GPT-5 arrives in Microsoft 365 Copilot: what Lisa Crosbie’s video shows
In a new YouTube explainer, Lisa Crosbie [MVP] demonstrates GPT-5 inside Microsoft 365 Copilot, comparing it with the previous model. She shows side-by-side responses to both simple prompts and tasks that need deeper reasoning, emphasizing a clear performance gap. According to the video, GPT-5 delivers faster replies and more precise guidance across everyday scenarios. Moreover, it produces richer insights that aim to reduce follow-up prompts and manual clean-up.
How Copilot now chooses the right model for the job
The video highlights a new real-time router that lets Copilot pick the most suitable model for each prompt. For routine questions, it favors a high-throughput path to return quick, succinct answers. For complex or open-ended requests, it switches to a deeper reasoning mode that plans, gathers context, and checks its work before responding. This two-brain approach promises speed when it matters and patience when depth is required.
Practical impact: quick summaries versus careful analysis
Crosbie uses a marketing RFP example to illustrate the tradeoff between quick summaries and careful evaluation. Copilot rapidly compiles a list of responses from work data, offering immediate utility. Yet, when asked to assess and rank those proposals, GPT-5 takes more time to form a structured recommendation grounded in organizational context. The gain is clarity and actionability, though teams must balance waiting longer against the value of a more thoughtful answer.

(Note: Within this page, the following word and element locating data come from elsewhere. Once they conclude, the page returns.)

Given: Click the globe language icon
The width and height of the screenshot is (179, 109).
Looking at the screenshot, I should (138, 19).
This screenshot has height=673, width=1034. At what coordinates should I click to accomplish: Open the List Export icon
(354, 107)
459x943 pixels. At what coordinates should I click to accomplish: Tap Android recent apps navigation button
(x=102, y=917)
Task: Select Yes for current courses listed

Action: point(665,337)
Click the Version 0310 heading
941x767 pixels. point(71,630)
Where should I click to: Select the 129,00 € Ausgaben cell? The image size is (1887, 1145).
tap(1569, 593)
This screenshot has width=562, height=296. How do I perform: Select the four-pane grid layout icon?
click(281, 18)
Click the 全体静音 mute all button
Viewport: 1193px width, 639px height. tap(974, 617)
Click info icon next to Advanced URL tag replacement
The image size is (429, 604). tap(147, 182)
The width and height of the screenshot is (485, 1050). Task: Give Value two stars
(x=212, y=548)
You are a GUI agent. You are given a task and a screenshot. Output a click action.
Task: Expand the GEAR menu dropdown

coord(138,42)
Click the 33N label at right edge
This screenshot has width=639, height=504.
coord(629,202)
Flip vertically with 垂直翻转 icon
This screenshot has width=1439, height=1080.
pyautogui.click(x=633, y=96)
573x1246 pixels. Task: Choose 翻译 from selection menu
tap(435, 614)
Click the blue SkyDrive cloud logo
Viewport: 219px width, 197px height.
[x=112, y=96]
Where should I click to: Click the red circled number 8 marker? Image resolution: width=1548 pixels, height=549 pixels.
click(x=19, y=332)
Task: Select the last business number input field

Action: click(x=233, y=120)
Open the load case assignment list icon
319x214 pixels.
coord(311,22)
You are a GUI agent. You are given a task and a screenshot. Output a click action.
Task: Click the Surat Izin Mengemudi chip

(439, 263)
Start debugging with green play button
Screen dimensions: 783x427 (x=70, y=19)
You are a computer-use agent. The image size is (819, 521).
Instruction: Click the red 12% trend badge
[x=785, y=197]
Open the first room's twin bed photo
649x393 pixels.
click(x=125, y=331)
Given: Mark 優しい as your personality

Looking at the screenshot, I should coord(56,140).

Access, rollout, and what’s new in Copilot Studio
The blog details that licensed Microsoft 365 Copilot users can try the new model today, with a “Try GPT-5” session toggle and priority access. Users without a license will see staged availability in the coming weeks, receiving standard access as capacity expands. Additionally, Copilot Studio surfaces GPT-5 for building custom agents, enabling more ambitious workflows through tailored prompts and tools. However, organizations must weigh the benefits of advanced capabilities against governance, cost, and change-management demands.
Key considerations for teams and IT leaders
With higher capability comes responsibility: output may look confident, so verification steps remain essential. Model routing is largely invisible, which improves ease of use but may reduce transparency for users who want to know “what ran.” Therefore, clear guidance, prompt patterns, and data-access controls will help teams get consistent results while protecting sensitive information. In practice, leaders should set expectations about speed versus depth, monitor quality, and measure whether GPT-5 saves time across real tasks.